One more “gotcha” adds to the challenge of being in the aviation business. FBOs have to pay a processing fee to credit-card providers, unless that provider is the fuel company itself. When you use your MasterCard or Visa to pay for 1,000 gallons of jet-A, you’ve just cost the FBO 2.5 percent of your tab (if fuel is $7 a gallon, that’s $175 for Visa or MasterCard). And since it is a percentage, that fee rises as fuel prices climb. Your FBO might be more amenable to a discount if you use a credit card that doesn’t entail processing fees.

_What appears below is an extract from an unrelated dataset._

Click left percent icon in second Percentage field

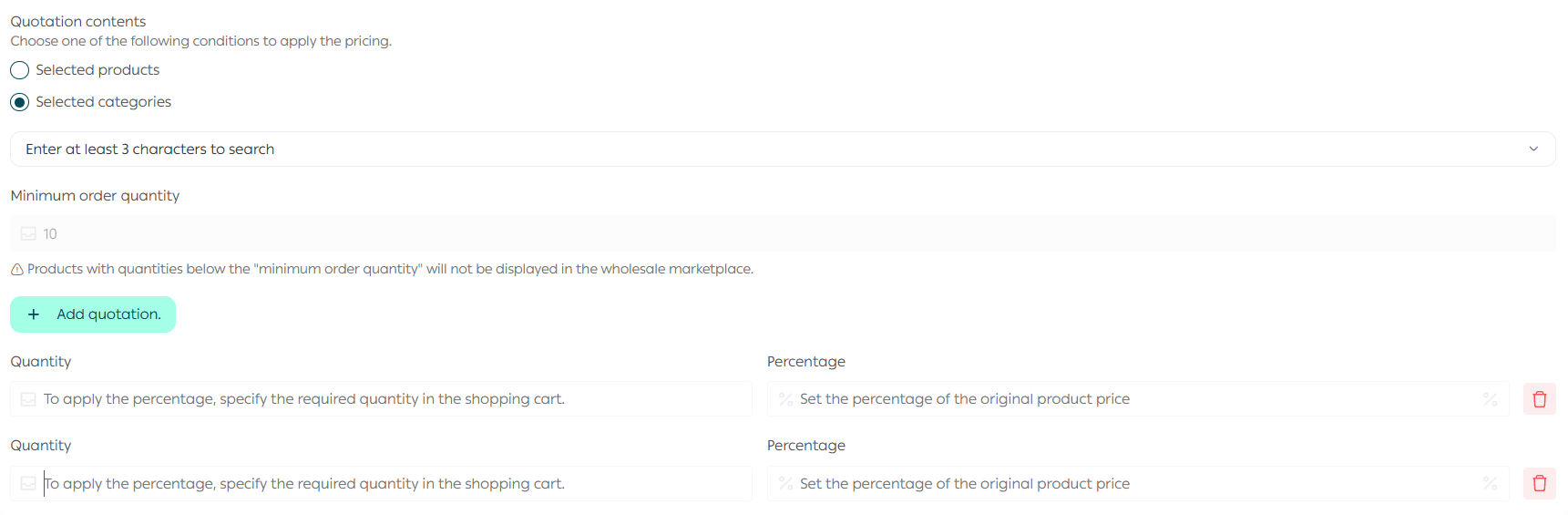tap(785, 483)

Fuel costs are a critical issue for this industry, and FBOs are trying to maintain a viable, long-term business while not scaring away customers. Pilots and aircraft owners are grumbling about fuel prices and exercising their right to take their business elsewhere. As one of the FBOs said, pilots can fly elsewhere without too much trouble or tanker lower-cost fuel as much as possible. “I seriously believe,” he said, “that the FBOs need to let the pilots know that if this continues and our margins keep eroding, something is going to have to give. The FBO business is not rocket science when it comes to profit and loss.”
Meanwhile, NBAA, the American Association of Airport Executives, Air Transport Association, International Air Transport Association and Regional Airline Association are holding a one-day summit in Washington, D.C., on July 10 to address the cost of fuel. The FAA, DOT and congressional leaders are also expected to participate.